Anyone who has ever visited a doctor for a physical examination knows there comes a time when the doctor taps or presses down on the abdomen repeatedly. And if you’re like me, you may find it to be the most ticklish part of the visit! However, these simple procedures serve an important purpose. The tapping, technically known as percussion, is useful for identifying the borders between various organs. The pressing, known as palpation, allows the doctor to assess the size and firmness of the underlying tissue. Thus, a skilled medical practitioner will be able to distinguish between healthy and diseased tissue using these techniques, among others. Now, scientists and physicians at the Mayo Clinic in Rochester, MN are pioneering the use of new technology that gives doctors a more precise picture of a patient’s organs. Known as magnetic resonance elastography (MRE), the new technology is essentially a magnetic resonance imaging (MRI) machine that has been modified to detect sound waves. In this case, the sound waves act similar to the doctor’s hands and allow the measurement of an organ’s elasticity. See the video below for a demonstration.

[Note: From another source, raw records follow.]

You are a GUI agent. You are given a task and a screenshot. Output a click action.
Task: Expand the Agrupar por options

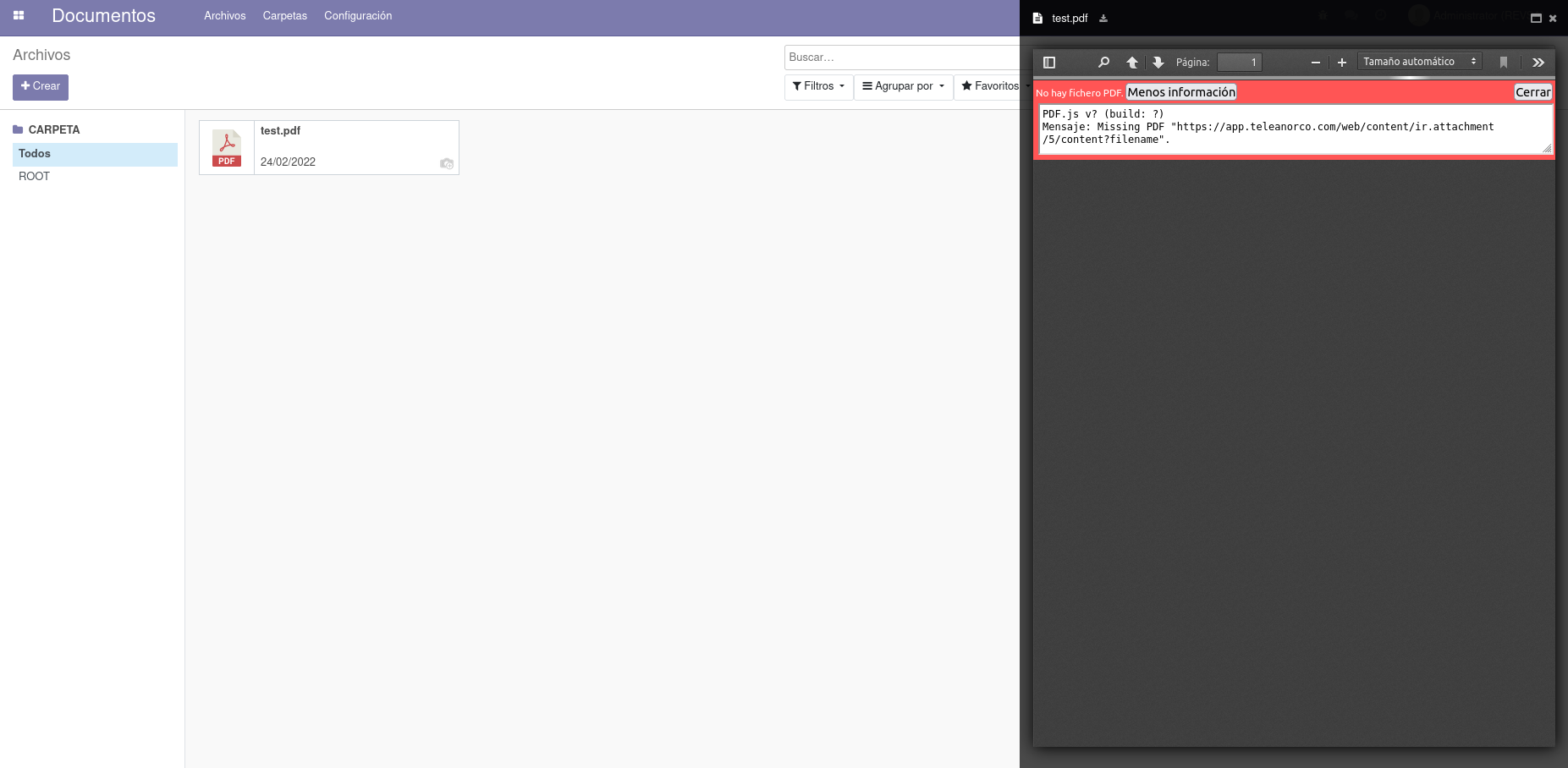tap(903, 86)
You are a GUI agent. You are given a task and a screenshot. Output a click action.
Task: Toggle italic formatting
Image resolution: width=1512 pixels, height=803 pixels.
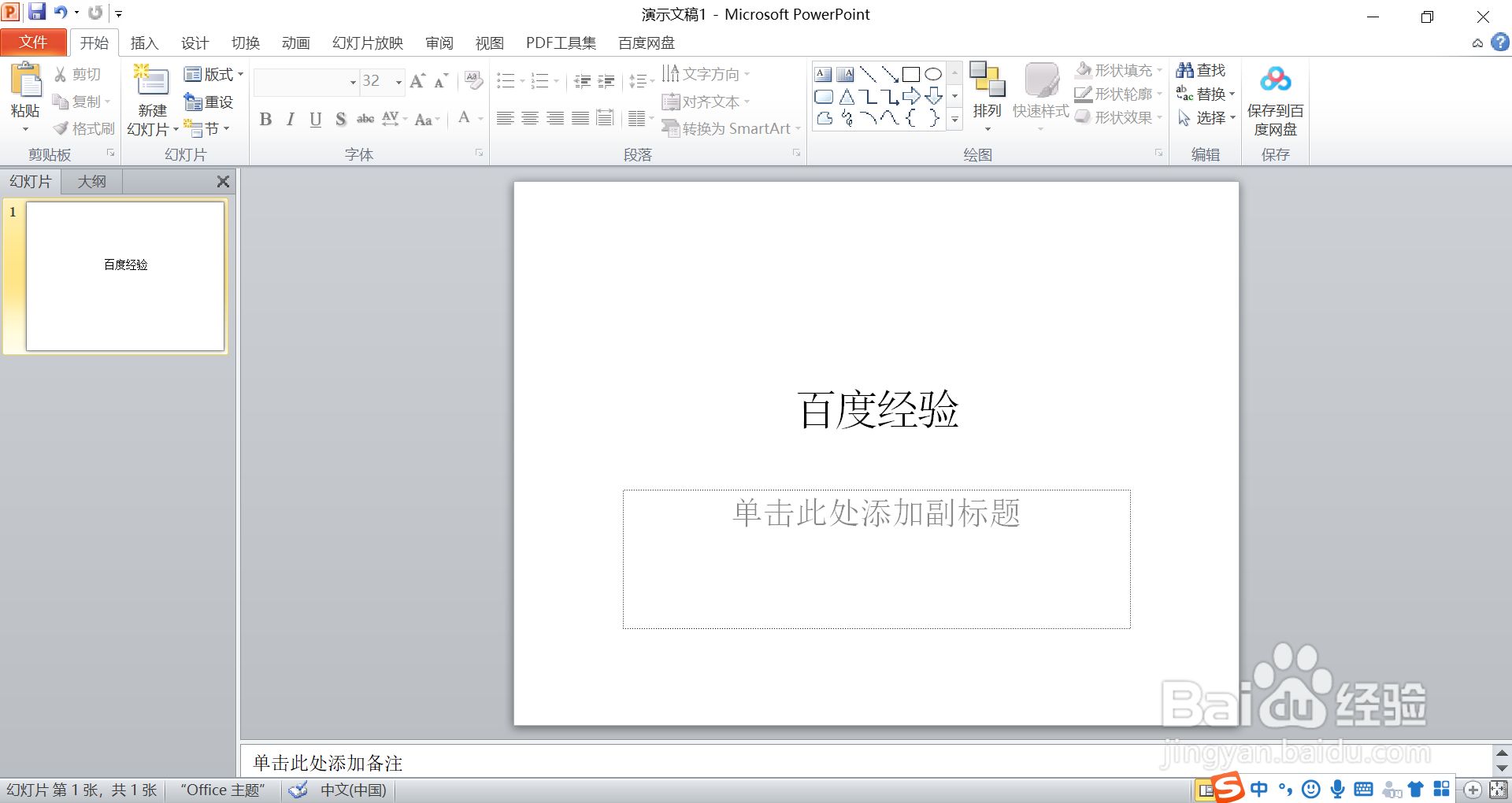click(x=290, y=119)
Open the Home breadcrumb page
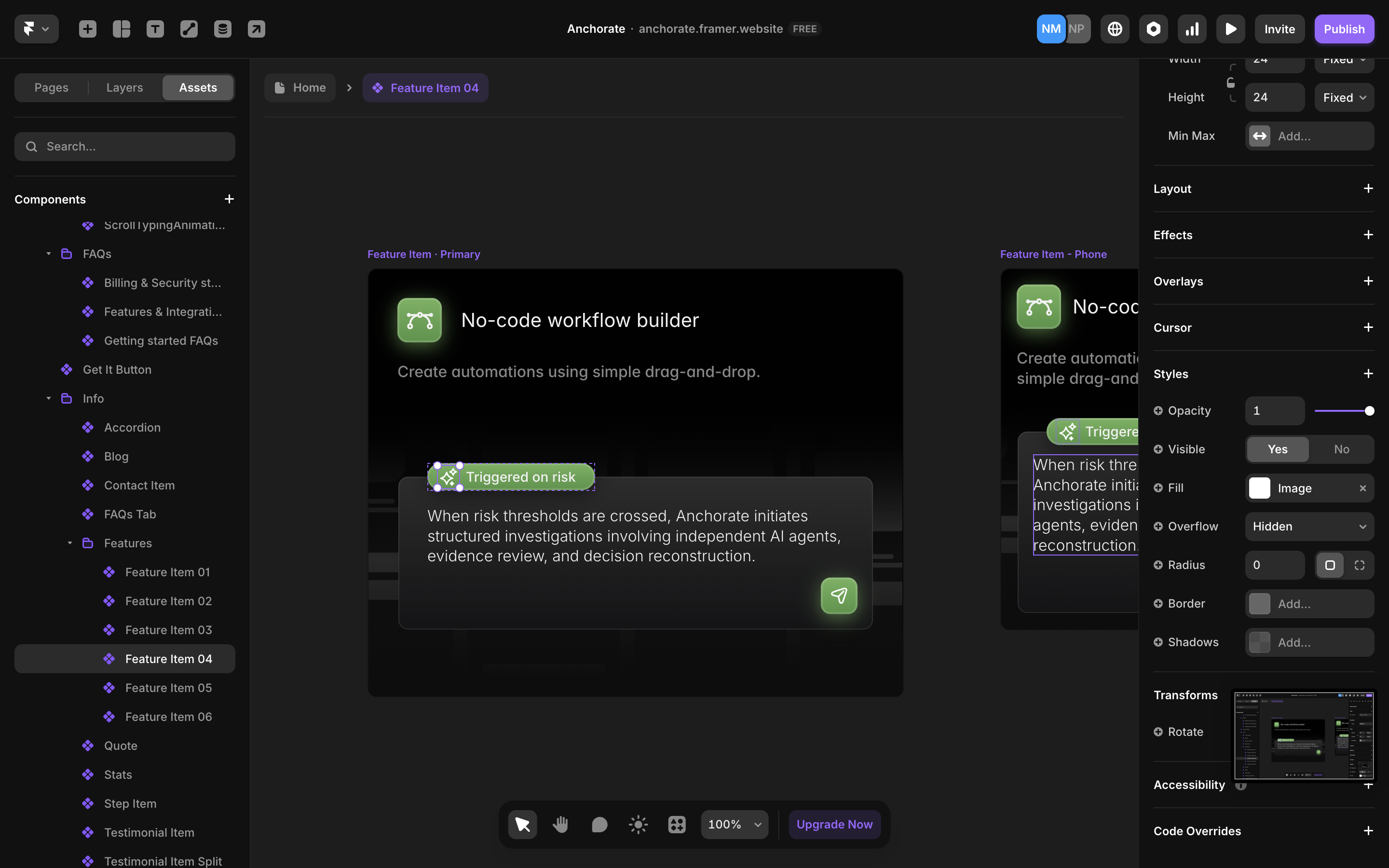The height and width of the screenshot is (868, 1389). point(301,87)
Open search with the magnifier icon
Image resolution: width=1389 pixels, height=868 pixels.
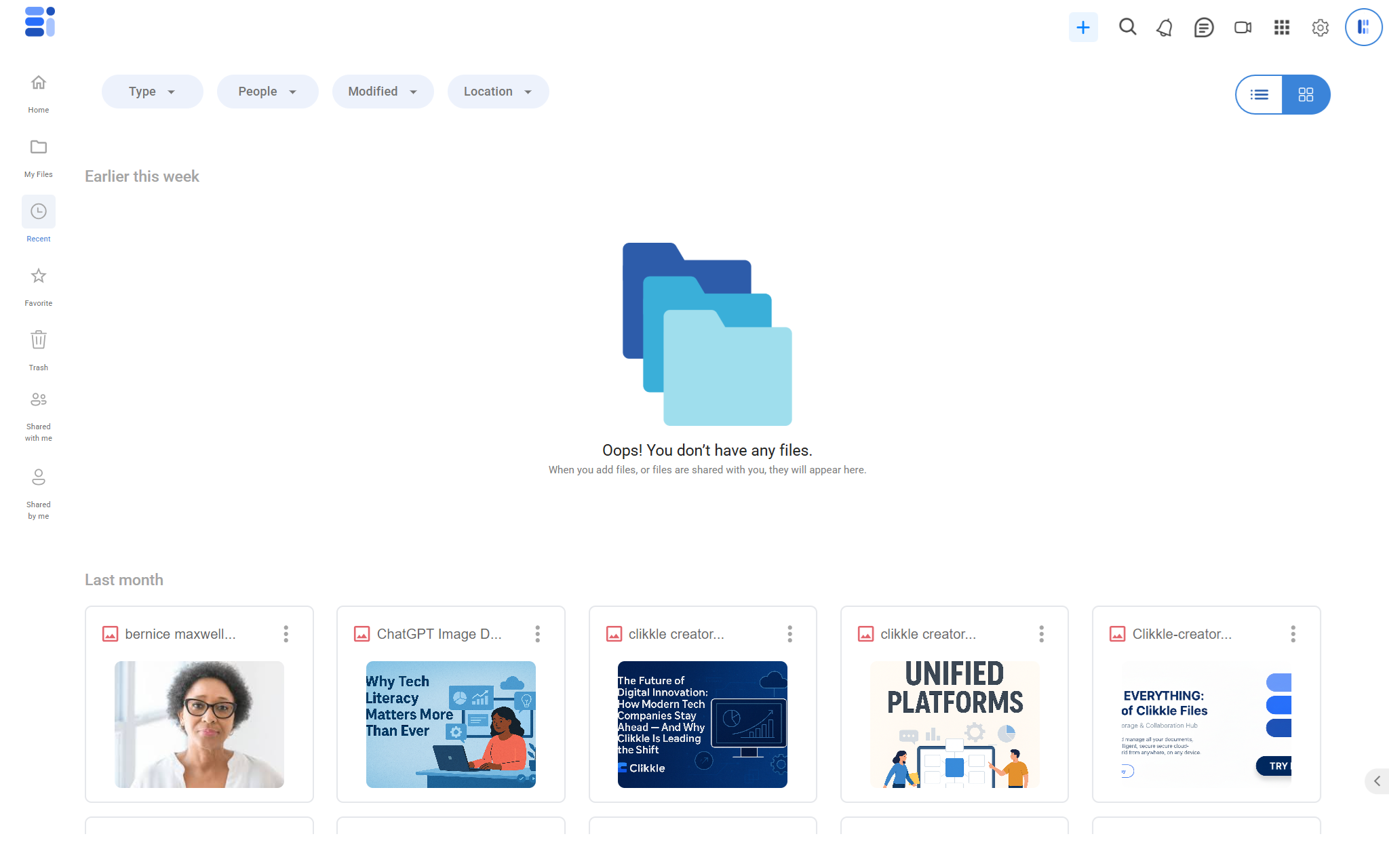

The technology is the brainchild of Dr. Richard Ehman, a professor of radiology at the Mayo Clinic. His initial research focused on the ability of low-frequency sound waves to move through a human body and displace tissues. The displacement, despite being very small (on the order of microns), was readily detected using a modified MRI system. Dr. Ehman and his team guessed that there would be a difference in the amount of displacement between healthy and diseased tissues as the wave traveled through the body. This idea was based on the fact that a common characteristic of diseased tissues is increased stiffness. Eventually, the researchers developed a mathematical formula that would use the MRI scan to generate an image (elastogram) showing the relative elasticity of the tissue and quickly found that they could distinguish between healthy and diseased tissues.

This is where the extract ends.